An extension of understanding vertex degrees for airports is to determine the top transfer airports. Many airports are used as transfer points instead of being the final destination. An easy way to calculate this is by calculating the ratio of inDegrees (the number of flights to the airport) and / outDegrees (the number of flights leaving the airport). Values close to 1 may indicate many transfers, whereas values <1 indicate many outgoing flights and values >1 indicate many incoming flights.
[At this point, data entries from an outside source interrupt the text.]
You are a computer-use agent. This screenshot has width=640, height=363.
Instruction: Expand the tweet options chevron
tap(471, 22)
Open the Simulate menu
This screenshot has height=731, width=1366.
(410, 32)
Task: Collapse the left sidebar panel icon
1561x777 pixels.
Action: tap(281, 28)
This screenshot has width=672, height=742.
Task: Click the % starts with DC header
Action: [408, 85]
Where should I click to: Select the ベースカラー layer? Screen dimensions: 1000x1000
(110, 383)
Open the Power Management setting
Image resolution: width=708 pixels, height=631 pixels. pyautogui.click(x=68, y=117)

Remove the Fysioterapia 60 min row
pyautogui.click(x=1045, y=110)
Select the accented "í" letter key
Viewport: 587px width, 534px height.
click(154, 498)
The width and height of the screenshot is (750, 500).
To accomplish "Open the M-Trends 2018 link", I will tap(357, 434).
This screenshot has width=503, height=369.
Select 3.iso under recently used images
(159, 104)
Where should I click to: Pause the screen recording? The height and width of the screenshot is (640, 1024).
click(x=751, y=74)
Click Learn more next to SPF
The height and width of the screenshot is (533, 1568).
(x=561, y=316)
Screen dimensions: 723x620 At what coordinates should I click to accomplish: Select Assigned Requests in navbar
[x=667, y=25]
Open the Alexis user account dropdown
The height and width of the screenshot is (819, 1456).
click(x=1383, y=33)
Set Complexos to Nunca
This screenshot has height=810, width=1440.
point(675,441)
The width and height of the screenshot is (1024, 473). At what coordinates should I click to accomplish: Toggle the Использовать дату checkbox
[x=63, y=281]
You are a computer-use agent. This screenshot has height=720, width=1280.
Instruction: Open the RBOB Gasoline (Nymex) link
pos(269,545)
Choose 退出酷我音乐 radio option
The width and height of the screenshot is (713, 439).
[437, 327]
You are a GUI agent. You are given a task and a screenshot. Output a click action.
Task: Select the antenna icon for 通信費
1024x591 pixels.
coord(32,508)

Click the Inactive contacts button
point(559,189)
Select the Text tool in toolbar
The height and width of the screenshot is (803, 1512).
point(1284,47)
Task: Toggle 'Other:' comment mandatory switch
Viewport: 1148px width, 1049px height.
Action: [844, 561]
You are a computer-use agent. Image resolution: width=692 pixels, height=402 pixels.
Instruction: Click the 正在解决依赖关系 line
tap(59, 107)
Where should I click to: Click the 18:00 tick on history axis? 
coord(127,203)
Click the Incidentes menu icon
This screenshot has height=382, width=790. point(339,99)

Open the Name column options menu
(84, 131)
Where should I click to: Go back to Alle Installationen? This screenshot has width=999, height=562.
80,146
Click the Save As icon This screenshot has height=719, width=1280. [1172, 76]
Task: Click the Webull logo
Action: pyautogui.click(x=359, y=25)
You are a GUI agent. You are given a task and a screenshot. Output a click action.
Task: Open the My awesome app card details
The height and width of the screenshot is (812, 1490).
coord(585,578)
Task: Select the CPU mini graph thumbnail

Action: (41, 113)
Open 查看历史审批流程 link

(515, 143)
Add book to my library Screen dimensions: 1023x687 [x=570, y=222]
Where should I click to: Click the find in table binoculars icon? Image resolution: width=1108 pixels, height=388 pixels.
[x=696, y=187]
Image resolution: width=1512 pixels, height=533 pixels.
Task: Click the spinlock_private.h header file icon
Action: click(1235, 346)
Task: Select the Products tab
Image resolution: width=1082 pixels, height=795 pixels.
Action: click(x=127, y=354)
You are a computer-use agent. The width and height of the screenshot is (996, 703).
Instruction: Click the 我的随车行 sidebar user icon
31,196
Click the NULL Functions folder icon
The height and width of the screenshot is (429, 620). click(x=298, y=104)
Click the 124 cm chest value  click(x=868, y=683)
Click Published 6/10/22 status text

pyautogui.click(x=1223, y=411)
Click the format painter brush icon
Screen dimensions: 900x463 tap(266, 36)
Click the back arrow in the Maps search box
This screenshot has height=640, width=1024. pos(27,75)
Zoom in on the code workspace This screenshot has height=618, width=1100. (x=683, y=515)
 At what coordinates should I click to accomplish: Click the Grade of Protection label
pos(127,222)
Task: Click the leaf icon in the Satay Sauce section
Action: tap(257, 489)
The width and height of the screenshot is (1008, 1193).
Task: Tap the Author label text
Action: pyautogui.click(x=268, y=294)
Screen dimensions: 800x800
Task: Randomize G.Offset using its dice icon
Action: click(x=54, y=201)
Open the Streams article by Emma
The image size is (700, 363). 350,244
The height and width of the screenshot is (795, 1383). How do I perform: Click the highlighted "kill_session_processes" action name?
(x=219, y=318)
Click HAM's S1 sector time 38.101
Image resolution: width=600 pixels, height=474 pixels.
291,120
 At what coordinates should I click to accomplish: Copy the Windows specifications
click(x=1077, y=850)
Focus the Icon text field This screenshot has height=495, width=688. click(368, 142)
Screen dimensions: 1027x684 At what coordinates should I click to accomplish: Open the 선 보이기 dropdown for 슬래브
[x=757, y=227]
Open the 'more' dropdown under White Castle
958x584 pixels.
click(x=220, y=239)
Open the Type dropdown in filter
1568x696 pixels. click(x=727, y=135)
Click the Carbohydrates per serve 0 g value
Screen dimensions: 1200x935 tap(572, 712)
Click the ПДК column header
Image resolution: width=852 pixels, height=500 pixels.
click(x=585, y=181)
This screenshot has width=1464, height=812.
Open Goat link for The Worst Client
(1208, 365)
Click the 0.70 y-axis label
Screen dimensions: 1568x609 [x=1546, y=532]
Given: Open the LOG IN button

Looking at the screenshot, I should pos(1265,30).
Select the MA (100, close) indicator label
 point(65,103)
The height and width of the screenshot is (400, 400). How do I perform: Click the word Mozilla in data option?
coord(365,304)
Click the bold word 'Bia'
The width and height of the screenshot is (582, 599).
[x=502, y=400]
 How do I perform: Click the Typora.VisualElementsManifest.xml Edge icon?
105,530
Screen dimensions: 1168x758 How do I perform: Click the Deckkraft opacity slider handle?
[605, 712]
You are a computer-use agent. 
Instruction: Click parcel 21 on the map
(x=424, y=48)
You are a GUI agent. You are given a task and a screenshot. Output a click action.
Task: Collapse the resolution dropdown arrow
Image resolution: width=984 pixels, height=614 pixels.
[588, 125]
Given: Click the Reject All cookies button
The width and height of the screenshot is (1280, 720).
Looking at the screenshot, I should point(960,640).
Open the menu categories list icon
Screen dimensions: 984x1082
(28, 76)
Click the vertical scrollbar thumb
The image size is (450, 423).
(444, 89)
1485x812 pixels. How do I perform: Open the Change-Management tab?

Note that this is a simple calculation that does not consider timing or scheduling of flights, just the overall aggregate number within the dataset:

# Calculate the inDeg (flights into the airport) and 
# outDeg (flights leaving the airport)
inDeg = tripGraph.inDegrees
outDeg = tripGraph.outDegrees

# Calculate the degreeRatio (inDeg/outDeg)
degreeRatio = inDeg.join(outDeg, inDeg.id == outDeg.id) 
  .drop(outDeg.id) 
  .selectExpr("id", "double(inDegree)/double(outDegree) as degreeRatio") 
  .cache()

# Join back to the 'airports' DataFrame 
# (instead of registering temp table as above)
transferAirports = degreeRatio.join(airports, degreeRatio.id == airports.IATA) 
  .selectExpr("id", "city", "degreeRatio") 
  .filter("degreeRatio between 0.9 and 1.1")

# List out the top 10 transfer city airports
display(transferAirports.orderBy("degreeRatio").limit(10))

The output of this query is a bar chart of the top 10 transfer city airports (that is, hub airports):

Determining the top transfer airports

This makes sense since these airports are major hubs for national airlines (for example, Delta uses Minneapolis and Salt Lake City as its hub, Frontier uses Denver, American uses Dallas and Phoenix, United uses Houston, Chicago, and San Francisco, and Hawaiian Airlines uses Kahului and Honolulu as its hubs).